The way the system works is through the issuing of a municipal bond, which is then paid back through property tax. A 7% interest rate is set on property tax, 3% is for the treasury and the remaining 4% is for the maintenance of the program. PACE can cover an investment of up to 10% of the property value at the moment of application and only requires an upfront cost of approximately 200 dollars for the applicant to obtain the necessary paperwork, meaning it is a financial tool which is readily available to all.

Because the improvement is affixed to property, it will be passed on to the next owner and in this way, it is an investment which increases the property value. Furthermore, in the case of default on the mortgage payments which leads to a sale of the property, PACE will not be affected as it is linked to the property, meaning that due payments will be covered by the sale price and the improvements will be transferred to the next owner.

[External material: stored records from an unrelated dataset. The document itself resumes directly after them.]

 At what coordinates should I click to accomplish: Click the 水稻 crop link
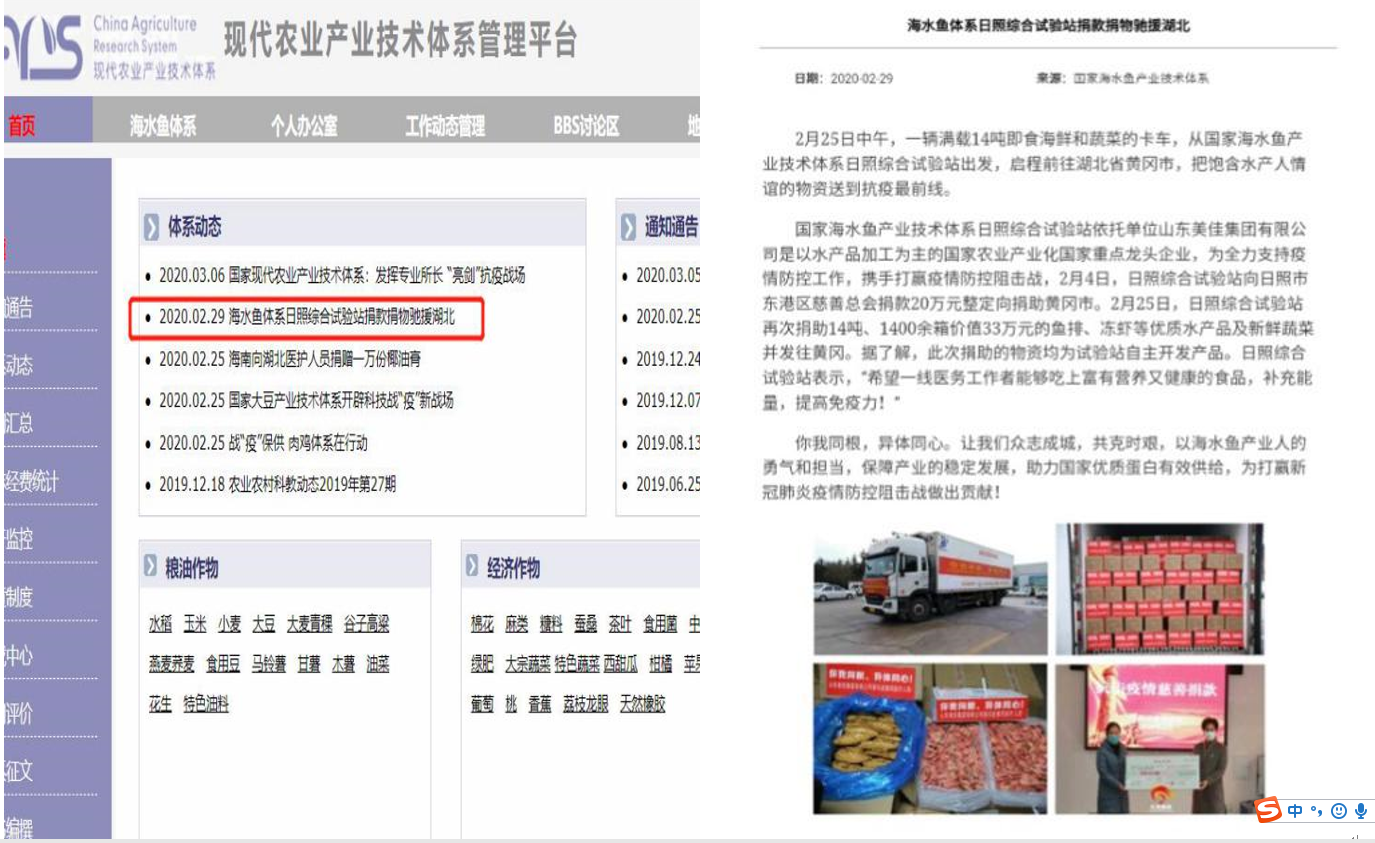click(160, 624)
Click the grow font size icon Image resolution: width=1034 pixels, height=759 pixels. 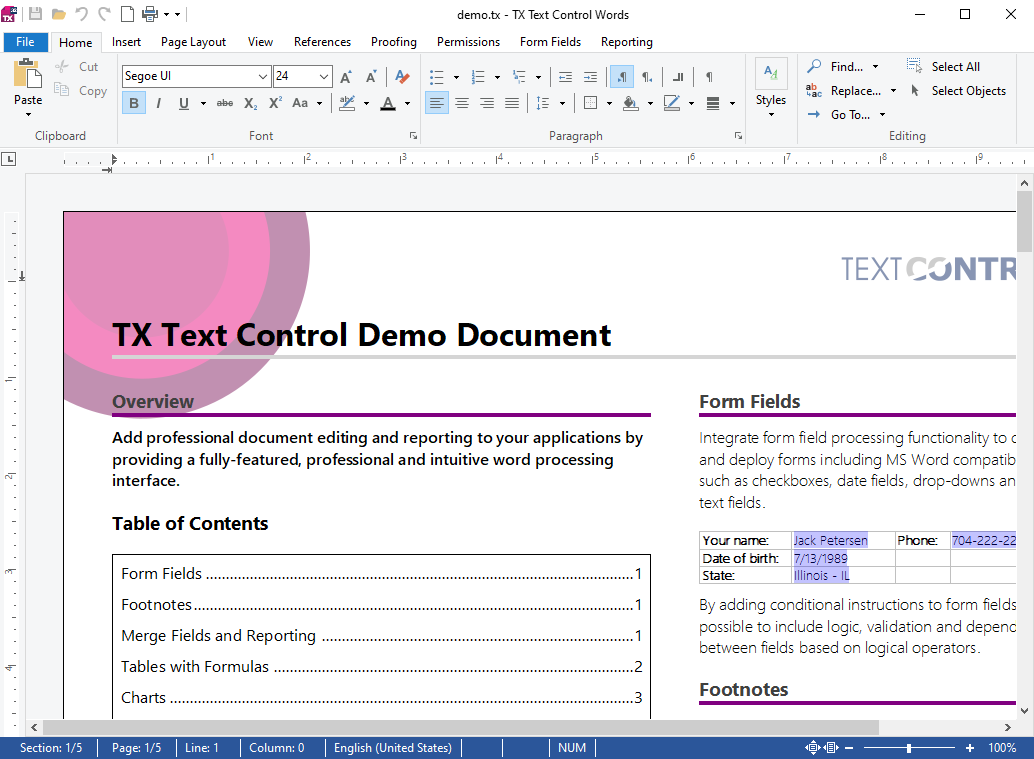346,77
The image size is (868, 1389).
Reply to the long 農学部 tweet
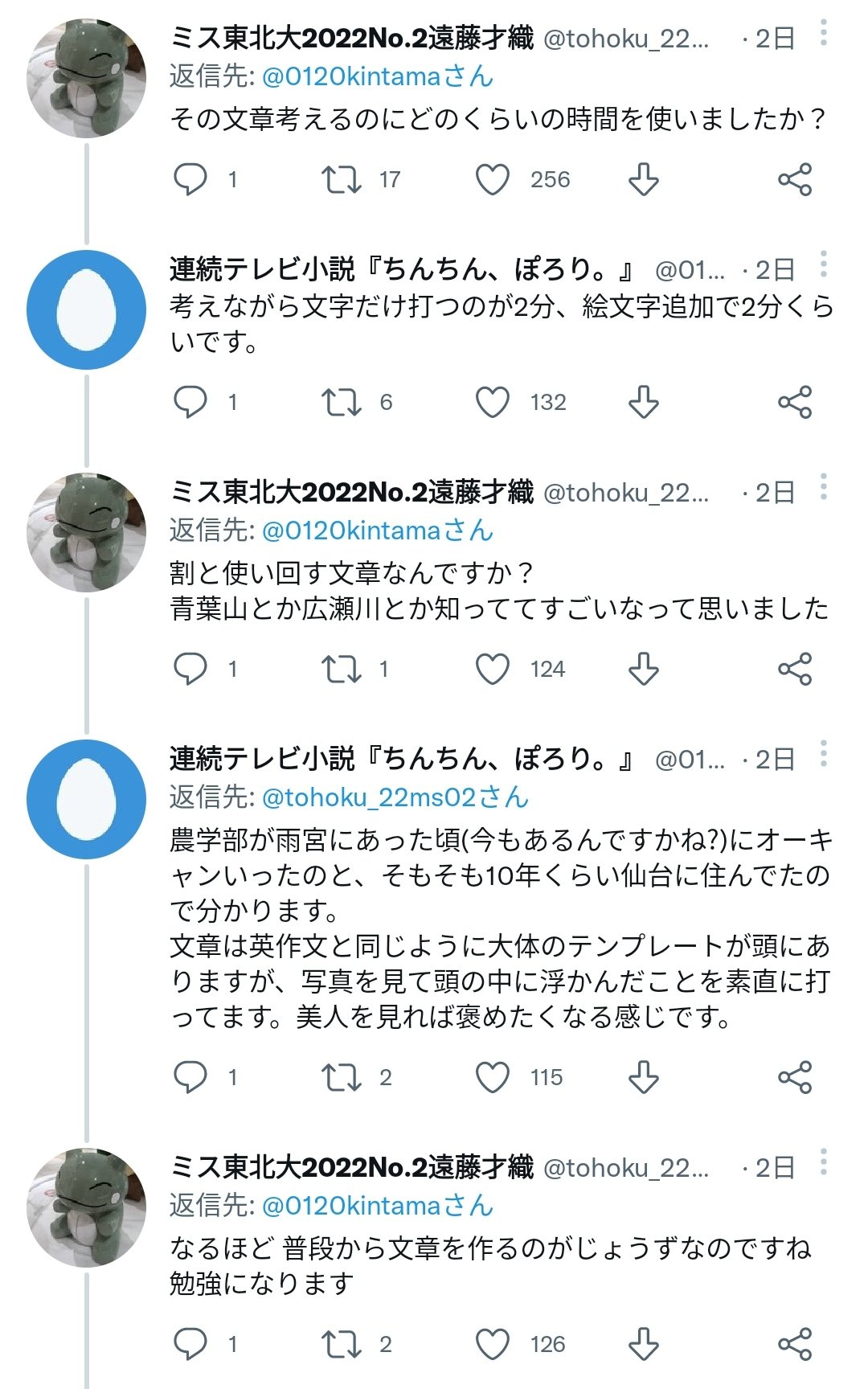tap(190, 1077)
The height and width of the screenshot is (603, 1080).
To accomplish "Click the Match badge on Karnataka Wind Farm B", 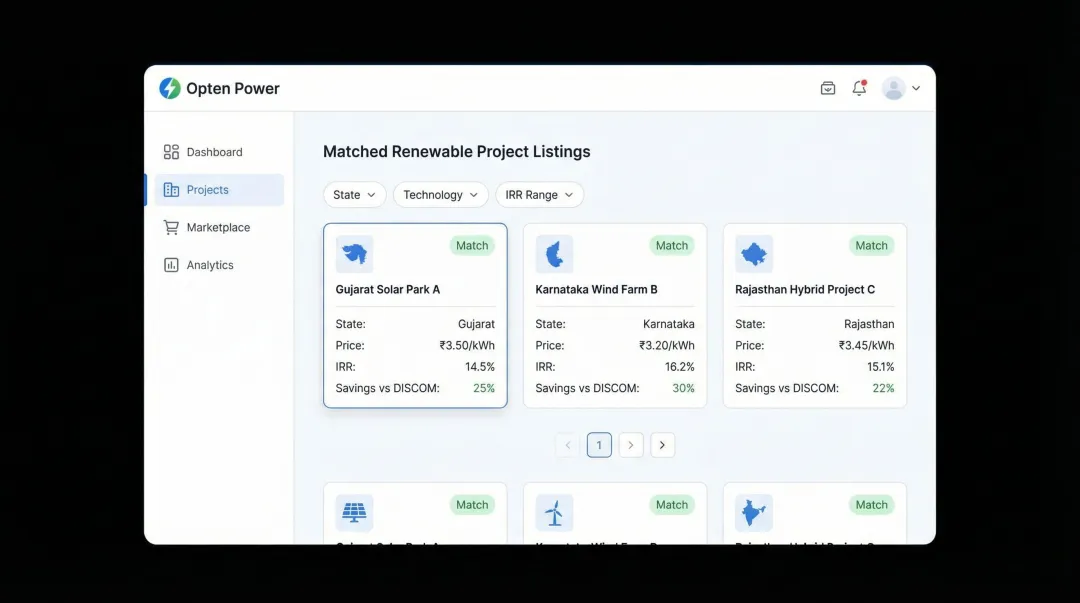I will point(671,245).
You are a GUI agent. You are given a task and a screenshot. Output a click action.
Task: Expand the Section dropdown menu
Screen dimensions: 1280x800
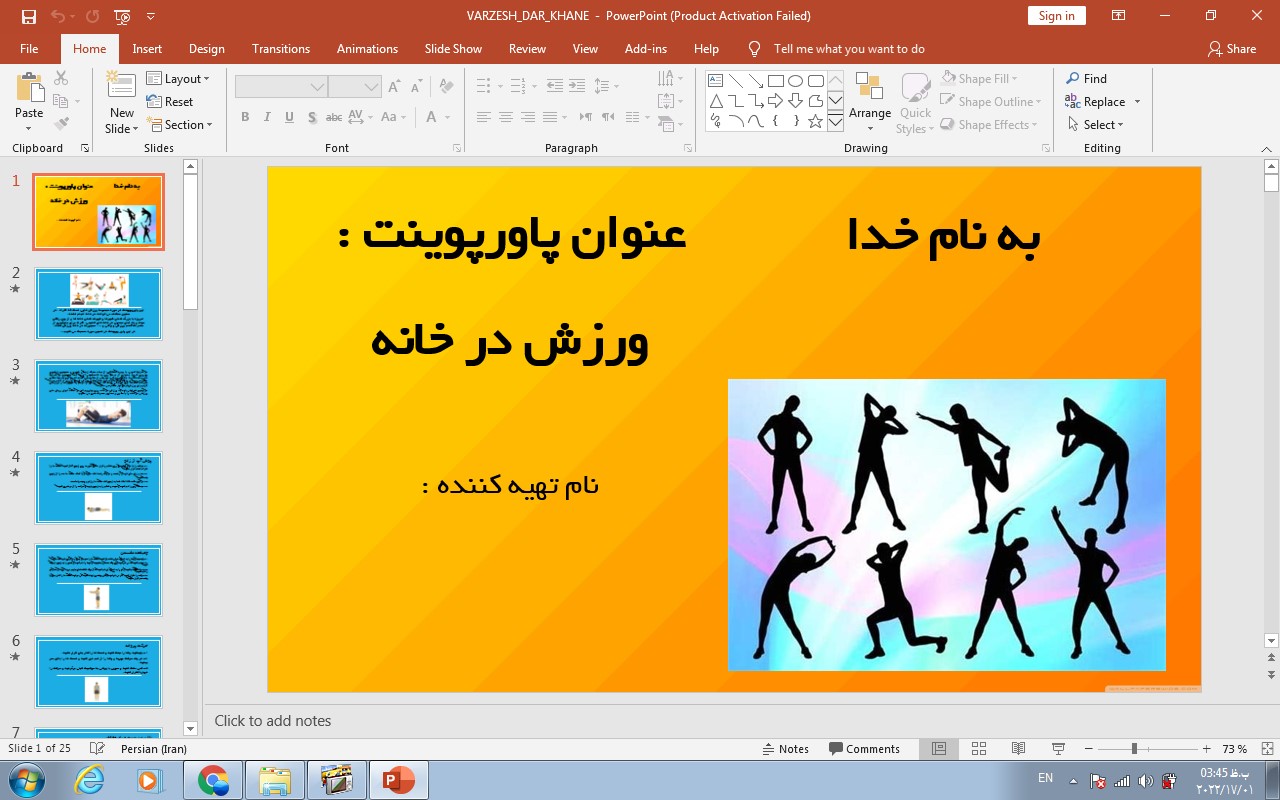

PACE was born four years ago in the county of Sonoma in the United States where, because of the recession, there was a strong need to create jobs and banks were unwilling to provide easy financing. Sonoma wanted to tackle climate change by reducing greenhouse gas emissions, and accordingly, PACE was developed, rapidly flourishing and achieving its goals, becoming the 4 billion dollar industry it is today. Currently PACE programs have been implemented in over 30 states in the US, with the development of the necessary enabling legislation.

It is true that there are some differences between the situation in the US relative to Spain, where multifamily buildings are predominant versus single family homes. Keep in mind also that the success of the PACE model depends on the speediness of the process (where an applicant can be approved in between 1 day to 1 week), making PACE very attractive. It is questionable whether these time periods are feasible in Spain. All of this tells us that if we want to implement similar mechanisms in Spain, we will require strong collaboration from the administration at all levels, and of course, a clear message that climate change must be addressed not only at a macro level, but also by taking a bottom up approach.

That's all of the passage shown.